February 2, 2022
Tara Carpenter (Jenna Ortega) was home alone when she received a phone call from a creepy man who wanted to engage her in a trivia quiz about horror movies. Ghostface soon revealed himself and attacked her with a knife. She somehow survived the attack and was hospitalized. Tara's estranged older sister Sam (Melissa Barrera) returned home to Woodsboro to be with her. After suffering from an attack by Ghostface herself, Sam revealed to Tara the truth about her real father which caused their family to break up.
This is a sequel (the fifth) and reboot (or as a character in the film called it, a "requel") of Wes Craven's 90s slasher horror classic about a woman Sidney Prescott (Neve Campbell) and her encounters with Ghostface, a serial killer wearing a rubber Halloween mask depicting the face of a screaming ghost (inspired by Munch's painting "The Scream") who was going around killing people in Woodsboro, California. Sidney would always count on local policeman Dewey Riley (David Arquette) and tabloid reporter Gale Weathers (Courtney Cox) for help.
This new film basically followed the formula of the original 1996 film. The opening sequence with Tara on the phone was very similar to the memorable guest performance of Drew Barrymore in the first film as Casey Becker, who was also on a phone with a man playing horror film trivia games while threatening violence. Casey's boyfriend was killed outside her house when she got a question wrong. Ghostface appeared and chased Casey with a knife, ending in her grisly fate, being gutted and hung up on a tree.
Like in previous "Scream" films, there was always a character who was very self-aware that their dire situation was similar to being a classic slasher horror movie, and that they should obey a list of "rules" in order to stay alive. Those who have sex, do drugs or say "I'll be right back" will never make it out alive. In the original film, these rules were enumerated by Randy Meeks.
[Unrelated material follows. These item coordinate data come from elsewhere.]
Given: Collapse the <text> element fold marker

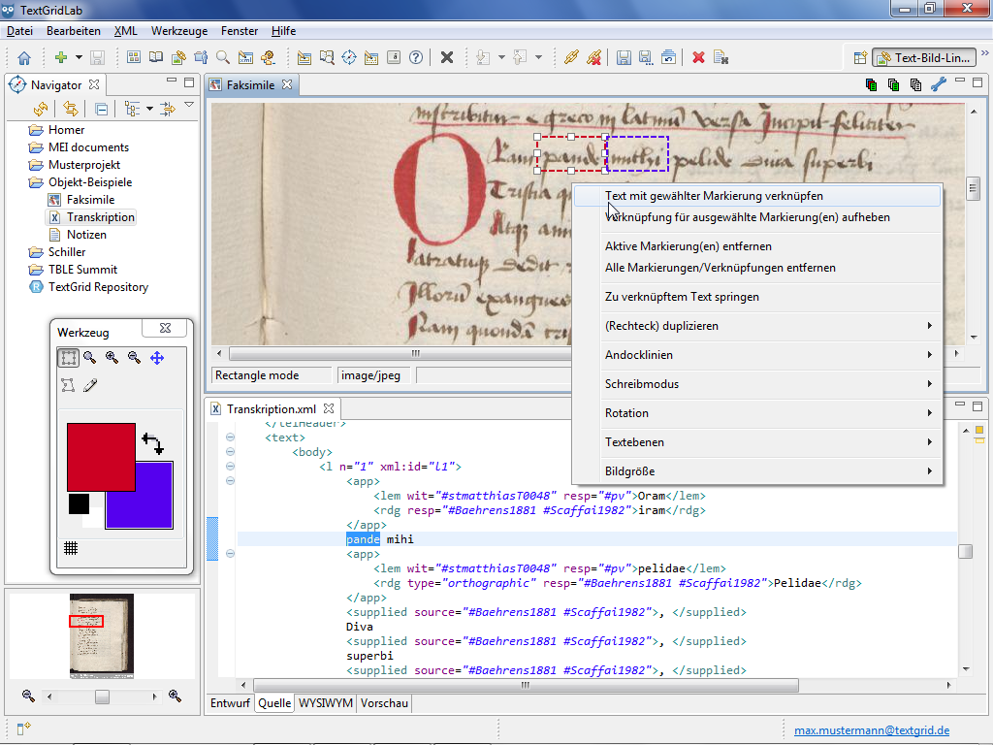Looking at the screenshot, I should click(x=230, y=437).
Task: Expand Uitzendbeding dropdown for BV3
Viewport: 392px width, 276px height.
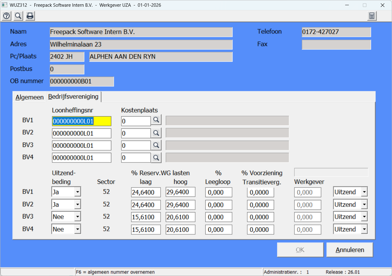Action: coord(78,217)
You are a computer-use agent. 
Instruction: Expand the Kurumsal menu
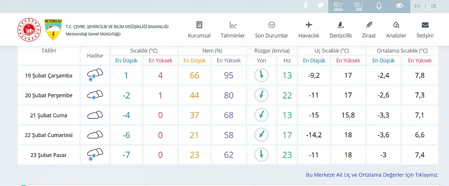[x=199, y=29]
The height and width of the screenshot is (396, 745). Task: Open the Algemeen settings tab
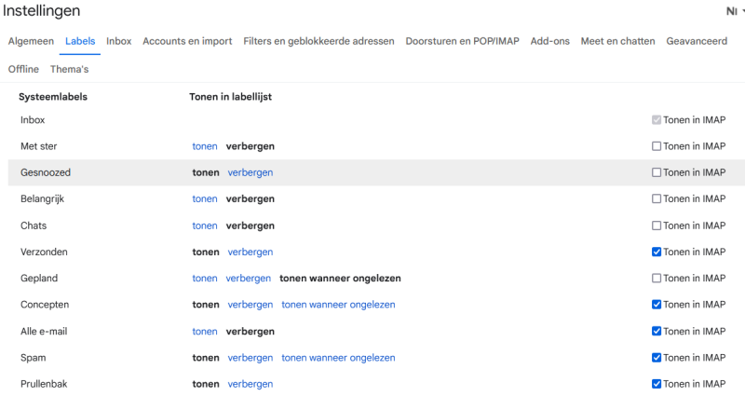pos(31,41)
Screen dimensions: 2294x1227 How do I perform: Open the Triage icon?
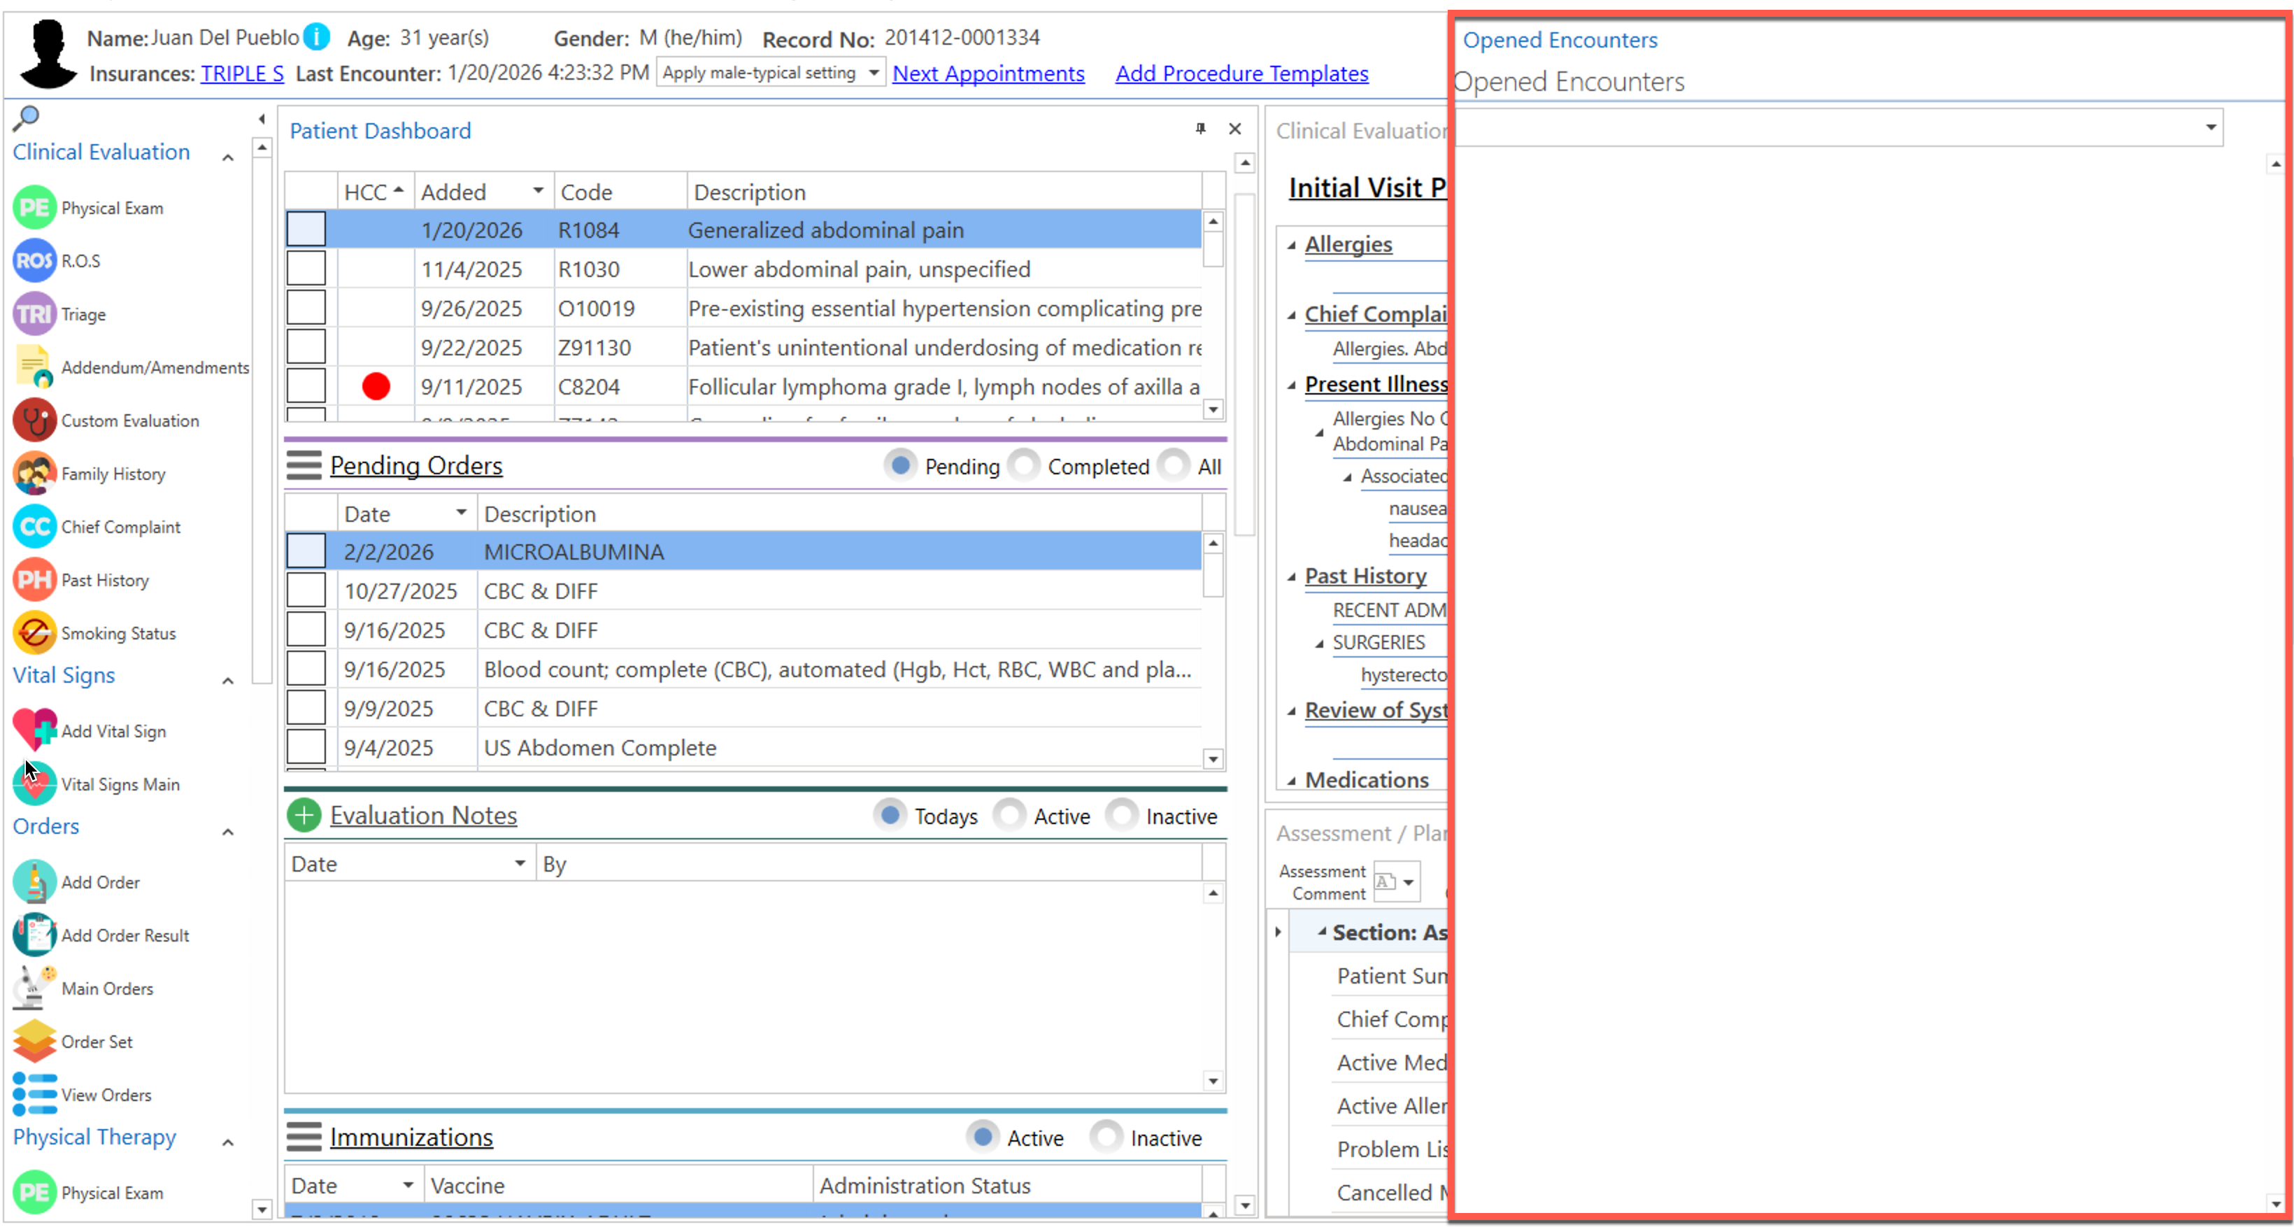tap(34, 314)
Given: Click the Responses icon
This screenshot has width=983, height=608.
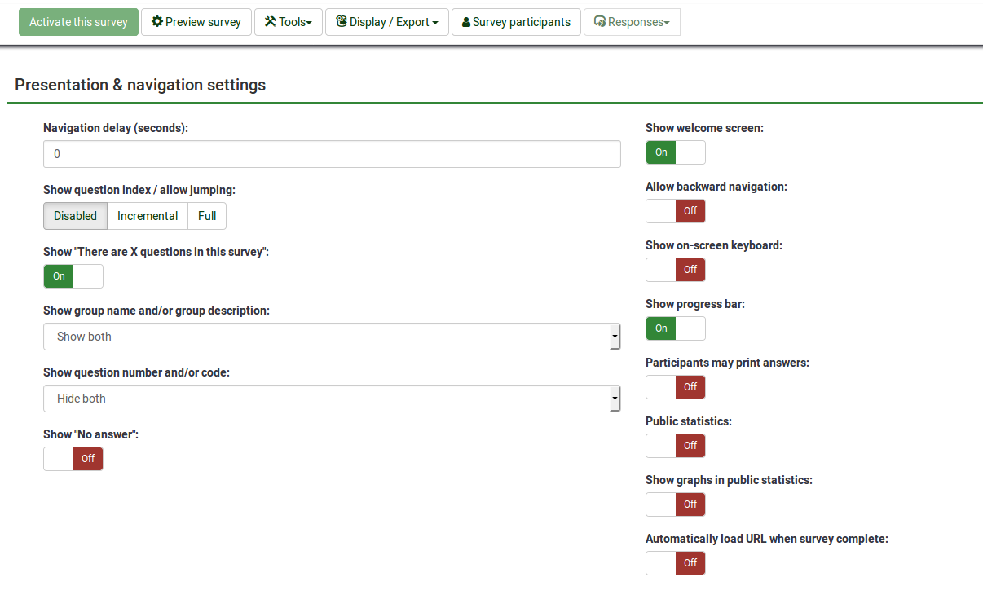Looking at the screenshot, I should click(600, 22).
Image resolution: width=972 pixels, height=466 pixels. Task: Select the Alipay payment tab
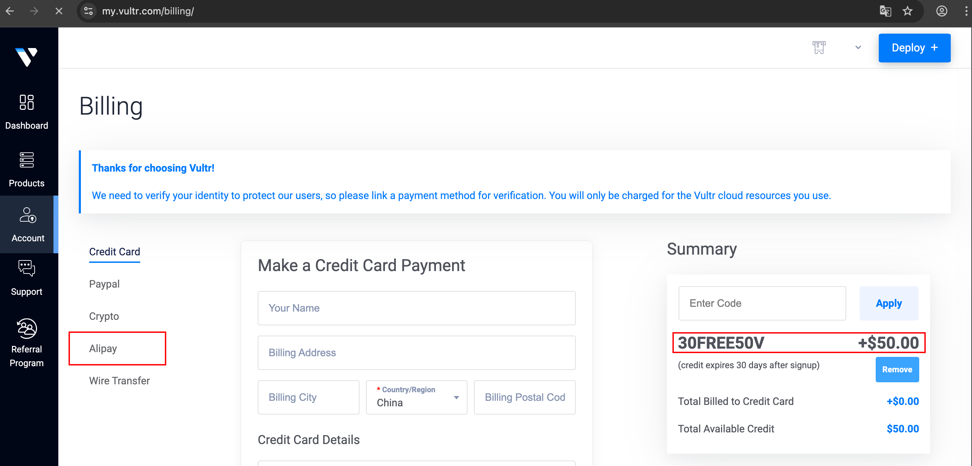[103, 349]
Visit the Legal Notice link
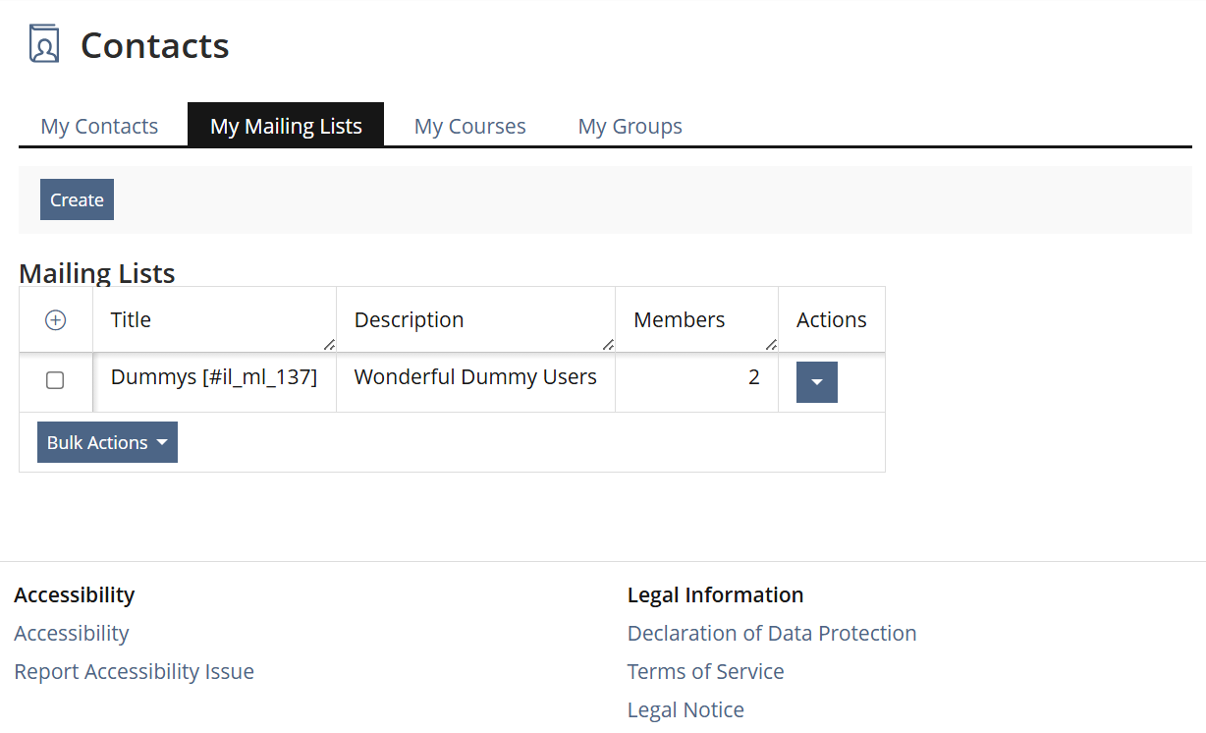 (685, 709)
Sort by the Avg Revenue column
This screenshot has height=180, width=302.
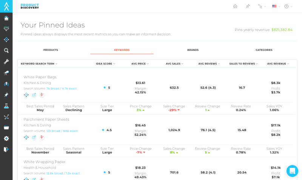coord(278,64)
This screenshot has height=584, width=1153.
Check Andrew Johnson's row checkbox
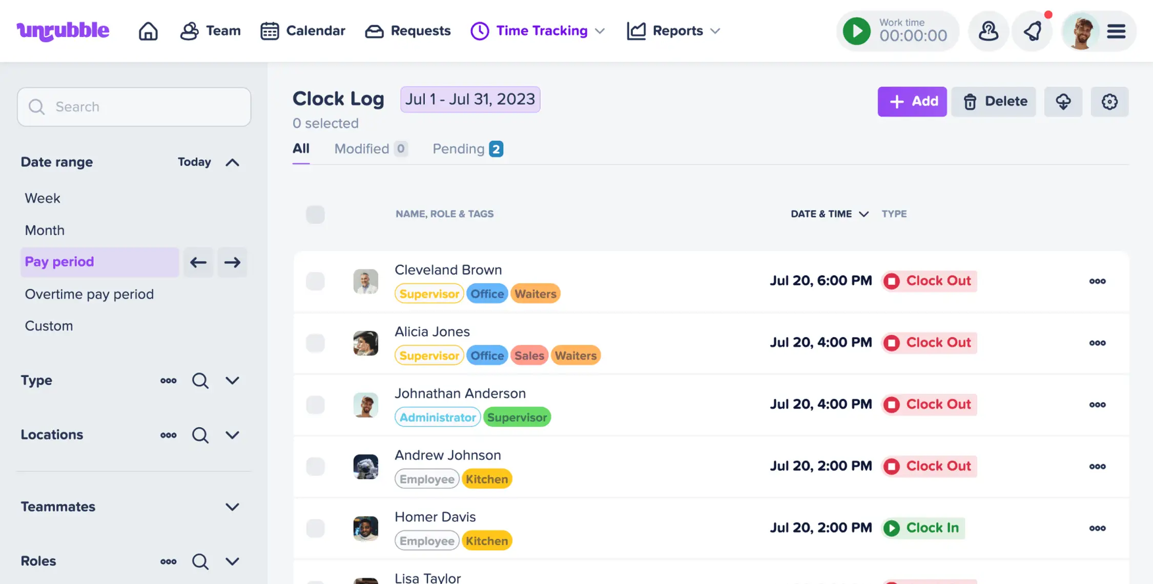[x=315, y=467]
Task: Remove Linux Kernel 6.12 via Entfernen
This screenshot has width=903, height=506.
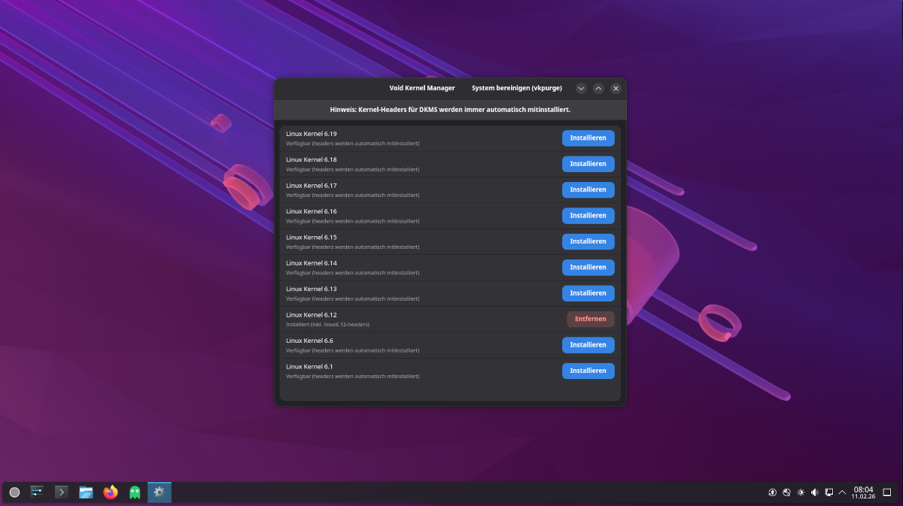Action: [x=590, y=319]
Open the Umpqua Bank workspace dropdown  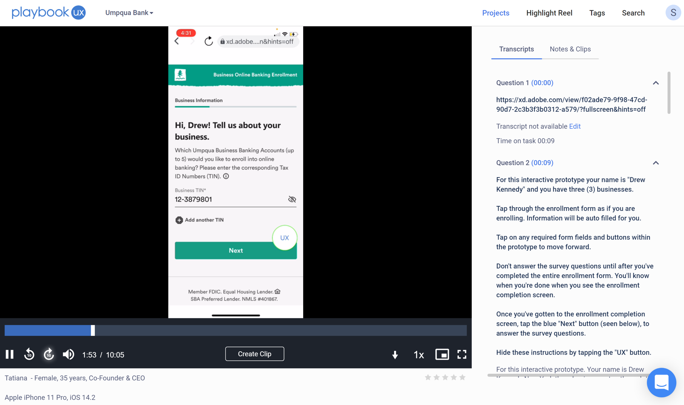click(129, 13)
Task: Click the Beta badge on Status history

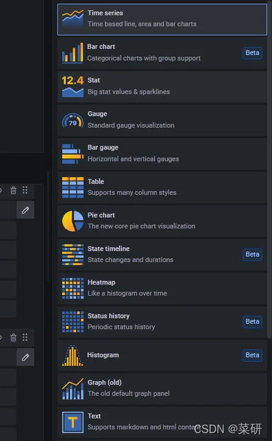Action: [x=252, y=322]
In this latest sequel, the honor goes to Mindy Meeks-Martin (Jasmin Savoy-Brown), the niece of Randy, daughter of his sister Martha (Heather Matarazzo).
Like "Spider-Man" and "The Matrix" just before it, "Scream" (2022) also gets a lot of points for the nostalgia factor as it brought back tropes and characters (played by the same actors) from the original film. I am not a fan of slasher films, so I did not follow beyond the first film, but that was enough for me to appreciate the efforts of directors Matt Bettinelli-Olpin and Tyler Gillett to excite the franchise's loyal fans. The crazy stabbing scenes were quite over-the-top as expected, so it was crazier to see those victims actually surviving those stabs. 7/10.